DTE also generated around 1,000 lbs. more carbon dioxide per megawatt hour than the regional average, and 1.31 lbs. of nitrogen dioxide per megawatt hour last year — above the 0.82 lb. generated by other plants.
A byproduct of burning sulfur-rich fossil fuels, long-term exposure to even small amounts of environmental sulfur dioxide can be hazardous to human health.
Two years ago, DTE agreed to begin reducing emissions at their southeast Michigan coal-fired power plants as part of a settlement with the EPA that stemmed from a 2010 lawsuit filed by the US government for violations of the federal Clean Air Act.
As part of that settlement, DTE will install pollution controls on its coal-fired Belle River, River Rouge, St. Clair and Trenton Channel power plants, invest $5.5 million to replace older diesel school and municipal transit buses with newer, cleaner models, and $1.8 million in civil litigation penalties.
Upon completion, these programs should reduce annual sulfur dioxide and nitrogen oxide emissions by around 125,000 metric tons.

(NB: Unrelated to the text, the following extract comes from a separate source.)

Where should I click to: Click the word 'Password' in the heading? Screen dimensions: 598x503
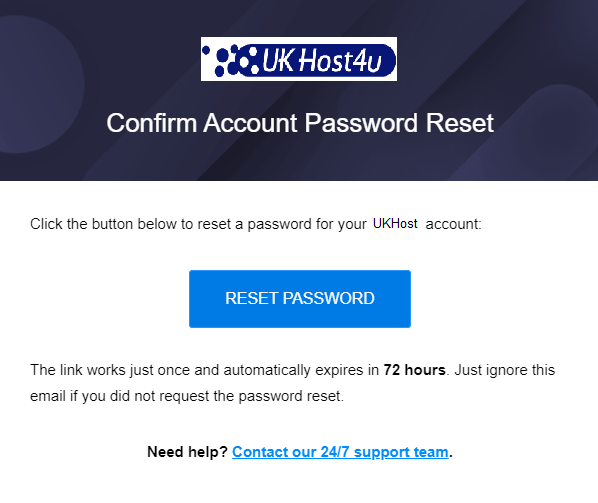point(361,123)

Earlier this year, the US Environmental Protection Agency (EPA) announced the Detroit area had failed to meet air quality standards imposed to limit sulfur dioxide emissions.
This determination, the EPA said in a news release, puts the US governmental agency on the road towards developing a federal plan to reduce emissions after a successful 2016 lawsuit by US Steel overturned mandates from state regulators to draft plans to reduce sulfur dioxide emissions.
Ontario’s last coal-fired power plant, Thunder Bay Generating Station, went off-line in early 2014 — the fulfillment of policy enacted in 2002 by then-Premier Ernie Eves to make the province Canada’s first to do away with coal generation.
Former Ontario Premier Kathleen Wynne later introduced legislation banning coal from ever again being used for power generation in the province.
The Ontario Liberals’ 2022 platform takes credit for Ontario’s coal plant shutdown, claiming a 24 per cent reduction in carbon emissions and consequent reductions in cases of asthma and daily smog alerts.
The party pledges to cut greenhouse gas emissions 50 per cent below 2005 levels by 2030, and reach net-zero by 2050 — in addition to halving existing methane pollution levels and investing $9 billion in green energy jobs.
“We’ll require high-emitting industries, which create up to 30 per cent of Ontario’s total carbon pollution, to cut their further emissions by strengthening the Emissions Performance Standards in line with our 2030 target,” read the Liberal platform’s chapter on eliminating carbon emissions.